— Activity —
Exactly as they appear below, repeat the lines from the one with "Instruction: Tick option" through the one with "Click the history clock icon in top bar", and no others.
[Opening Data supplied section]
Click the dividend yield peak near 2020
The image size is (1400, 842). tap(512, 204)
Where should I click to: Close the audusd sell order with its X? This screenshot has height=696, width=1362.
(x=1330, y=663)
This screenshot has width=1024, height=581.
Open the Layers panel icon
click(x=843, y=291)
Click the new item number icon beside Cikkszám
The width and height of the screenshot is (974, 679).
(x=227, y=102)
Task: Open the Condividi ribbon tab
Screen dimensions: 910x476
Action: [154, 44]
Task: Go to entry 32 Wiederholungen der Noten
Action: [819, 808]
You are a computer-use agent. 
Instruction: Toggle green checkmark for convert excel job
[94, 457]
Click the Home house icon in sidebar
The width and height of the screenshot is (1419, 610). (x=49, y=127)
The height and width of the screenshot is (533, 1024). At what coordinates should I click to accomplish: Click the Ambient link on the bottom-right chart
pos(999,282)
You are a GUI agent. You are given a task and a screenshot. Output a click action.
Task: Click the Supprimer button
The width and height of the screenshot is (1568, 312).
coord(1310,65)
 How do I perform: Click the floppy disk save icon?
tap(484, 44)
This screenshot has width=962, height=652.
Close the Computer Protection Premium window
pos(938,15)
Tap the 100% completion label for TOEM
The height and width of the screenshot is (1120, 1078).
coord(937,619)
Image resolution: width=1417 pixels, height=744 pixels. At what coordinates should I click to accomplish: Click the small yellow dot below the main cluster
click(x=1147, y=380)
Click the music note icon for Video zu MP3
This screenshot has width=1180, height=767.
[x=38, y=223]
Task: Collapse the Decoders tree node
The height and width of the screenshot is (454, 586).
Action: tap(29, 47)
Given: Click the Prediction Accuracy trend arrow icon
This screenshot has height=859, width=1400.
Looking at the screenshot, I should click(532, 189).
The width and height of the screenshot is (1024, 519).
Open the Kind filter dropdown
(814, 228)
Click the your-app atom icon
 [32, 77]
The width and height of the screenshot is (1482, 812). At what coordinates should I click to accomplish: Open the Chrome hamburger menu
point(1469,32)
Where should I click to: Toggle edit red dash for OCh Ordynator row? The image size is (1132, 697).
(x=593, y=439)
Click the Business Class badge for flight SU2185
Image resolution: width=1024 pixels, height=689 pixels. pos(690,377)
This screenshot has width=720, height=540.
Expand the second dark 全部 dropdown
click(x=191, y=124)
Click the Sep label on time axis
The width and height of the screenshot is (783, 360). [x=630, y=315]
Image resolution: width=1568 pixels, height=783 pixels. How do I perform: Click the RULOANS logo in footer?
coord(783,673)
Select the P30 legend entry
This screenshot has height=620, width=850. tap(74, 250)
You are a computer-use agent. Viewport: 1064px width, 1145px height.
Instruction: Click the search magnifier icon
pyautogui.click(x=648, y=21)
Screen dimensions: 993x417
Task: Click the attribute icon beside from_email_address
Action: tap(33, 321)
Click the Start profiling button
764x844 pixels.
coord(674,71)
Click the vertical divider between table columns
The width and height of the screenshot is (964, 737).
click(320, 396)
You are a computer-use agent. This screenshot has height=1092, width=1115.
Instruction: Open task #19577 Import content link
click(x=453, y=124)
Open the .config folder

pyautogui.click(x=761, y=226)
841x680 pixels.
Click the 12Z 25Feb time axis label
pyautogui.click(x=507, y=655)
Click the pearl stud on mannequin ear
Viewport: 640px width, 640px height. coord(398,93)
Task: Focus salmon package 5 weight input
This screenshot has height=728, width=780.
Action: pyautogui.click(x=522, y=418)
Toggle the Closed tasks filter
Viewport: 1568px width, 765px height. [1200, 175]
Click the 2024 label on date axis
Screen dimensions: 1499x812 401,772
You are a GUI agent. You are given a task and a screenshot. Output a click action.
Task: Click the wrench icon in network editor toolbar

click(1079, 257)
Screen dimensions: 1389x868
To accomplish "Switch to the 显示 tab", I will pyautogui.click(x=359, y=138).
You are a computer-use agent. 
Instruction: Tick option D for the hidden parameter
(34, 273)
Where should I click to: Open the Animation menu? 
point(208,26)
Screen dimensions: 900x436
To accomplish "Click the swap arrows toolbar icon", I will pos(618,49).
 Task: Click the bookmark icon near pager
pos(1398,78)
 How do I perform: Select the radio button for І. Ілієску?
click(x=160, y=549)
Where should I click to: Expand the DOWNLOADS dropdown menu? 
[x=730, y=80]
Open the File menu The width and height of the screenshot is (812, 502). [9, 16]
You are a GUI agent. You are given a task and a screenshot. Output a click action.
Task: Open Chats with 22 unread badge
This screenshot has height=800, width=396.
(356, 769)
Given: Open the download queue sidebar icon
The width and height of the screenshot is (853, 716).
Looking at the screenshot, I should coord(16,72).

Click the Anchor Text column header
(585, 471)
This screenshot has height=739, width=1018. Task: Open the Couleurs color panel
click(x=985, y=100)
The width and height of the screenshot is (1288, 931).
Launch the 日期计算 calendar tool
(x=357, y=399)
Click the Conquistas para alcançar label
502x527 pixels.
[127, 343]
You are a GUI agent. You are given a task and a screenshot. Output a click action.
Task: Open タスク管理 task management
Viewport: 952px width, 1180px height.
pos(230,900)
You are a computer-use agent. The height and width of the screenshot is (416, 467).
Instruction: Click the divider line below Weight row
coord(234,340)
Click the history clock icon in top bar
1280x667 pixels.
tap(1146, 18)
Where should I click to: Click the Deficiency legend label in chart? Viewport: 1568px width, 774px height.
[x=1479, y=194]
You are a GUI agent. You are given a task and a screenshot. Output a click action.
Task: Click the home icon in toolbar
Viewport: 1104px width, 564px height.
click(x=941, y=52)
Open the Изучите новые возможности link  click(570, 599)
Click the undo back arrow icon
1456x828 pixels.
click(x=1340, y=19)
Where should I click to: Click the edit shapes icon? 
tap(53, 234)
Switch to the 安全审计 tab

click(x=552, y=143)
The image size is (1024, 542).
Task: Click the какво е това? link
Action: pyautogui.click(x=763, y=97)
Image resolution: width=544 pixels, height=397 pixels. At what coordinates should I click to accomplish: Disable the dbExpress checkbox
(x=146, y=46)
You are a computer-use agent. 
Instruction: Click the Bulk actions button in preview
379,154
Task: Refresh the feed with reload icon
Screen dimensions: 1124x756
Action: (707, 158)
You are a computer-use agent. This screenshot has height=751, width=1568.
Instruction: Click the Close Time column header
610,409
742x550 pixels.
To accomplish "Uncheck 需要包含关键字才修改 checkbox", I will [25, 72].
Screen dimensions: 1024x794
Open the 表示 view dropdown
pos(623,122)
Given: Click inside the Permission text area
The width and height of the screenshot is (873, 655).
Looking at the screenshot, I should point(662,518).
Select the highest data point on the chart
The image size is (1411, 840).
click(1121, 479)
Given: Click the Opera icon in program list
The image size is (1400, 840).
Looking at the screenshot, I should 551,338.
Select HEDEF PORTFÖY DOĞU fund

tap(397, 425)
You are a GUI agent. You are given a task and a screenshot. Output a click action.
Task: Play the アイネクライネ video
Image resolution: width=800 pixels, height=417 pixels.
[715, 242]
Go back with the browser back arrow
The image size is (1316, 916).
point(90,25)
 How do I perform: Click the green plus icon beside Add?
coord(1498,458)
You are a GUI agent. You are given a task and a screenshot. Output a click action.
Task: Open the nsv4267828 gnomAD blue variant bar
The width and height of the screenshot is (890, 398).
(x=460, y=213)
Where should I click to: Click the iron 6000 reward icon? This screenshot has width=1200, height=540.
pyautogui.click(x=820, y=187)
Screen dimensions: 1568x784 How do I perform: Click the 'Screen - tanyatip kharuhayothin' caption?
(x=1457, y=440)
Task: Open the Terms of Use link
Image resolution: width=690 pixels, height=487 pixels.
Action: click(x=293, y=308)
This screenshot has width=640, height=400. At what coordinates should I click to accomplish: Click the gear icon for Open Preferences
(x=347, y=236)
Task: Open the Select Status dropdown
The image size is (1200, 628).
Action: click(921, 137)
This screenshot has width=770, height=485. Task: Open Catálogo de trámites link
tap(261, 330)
[Closing Data supplied section]
— Finished task —
Instruction: Tick option D for the hidden parameter
(34, 273)
Where should I click to: Open the Animation menu? 
point(208,26)
Screen dimensions: 900x436
To accomplish "Click the swap arrows toolbar icon", I will pos(618,49).
 Task: Click the bookmark icon near pager
pos(1398,78)
 How do I perform: Select the radio button for І. Ілієску?
click(x=160, y=549)
Where should I click to: Expand the DOWNLOADS dropdown menu? 
[x=730, y=80]
Open the File menu The width and height of the screenshot is (812, 502). [9, 16]
You are a GUI agent. You are given a task and a screenshot. Output a click action.
Task: Open Chats with 22 unread badge
This screenshot has height=800, width=396.
(356, 769)
Given: Open the download queue sidebar icon
The width and height of the screenshot is (853, 716).
Looking at the screenshot, I should coord(16,72).

Click the Anchor Text column header
(585, 471)
This screenshot has height=739, width=1018. Task: Open the Couleurs color panel
click(x=985, y=100)
The width and height of the screenshot is (1288, 931).
Launch the 日期计算 calendar tool
(x=357, y=399)
Click the Conquistas para alcançar label
502x527 pixels.
[127, 343]
You are a GUI agent. You are given a task and a screenshot. Output a click action.
Task: Open タスク管理 task management
Viewport: 952px width, 1180px height.
pos(230,900)
You are a computer-use agent. The height and width of the screenshot is (416, 467).
Instruction: Click the divider line below Weight row
coord(234,340)
Click the history clock icon in top bar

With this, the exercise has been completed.